* What needs to be done:
The records below are to be transcribed in full, exactly as given.
** Records to process follows **
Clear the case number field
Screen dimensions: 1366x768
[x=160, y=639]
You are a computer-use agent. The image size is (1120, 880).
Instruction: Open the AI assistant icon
** End of Records to process **
* Answer box:
Clear the case number field
Screen dimensions: 1366x768
[x=160, y=639]
You are a computer-use agent. The image size is (1120, 880).
Instruction: Open the AI assistant icon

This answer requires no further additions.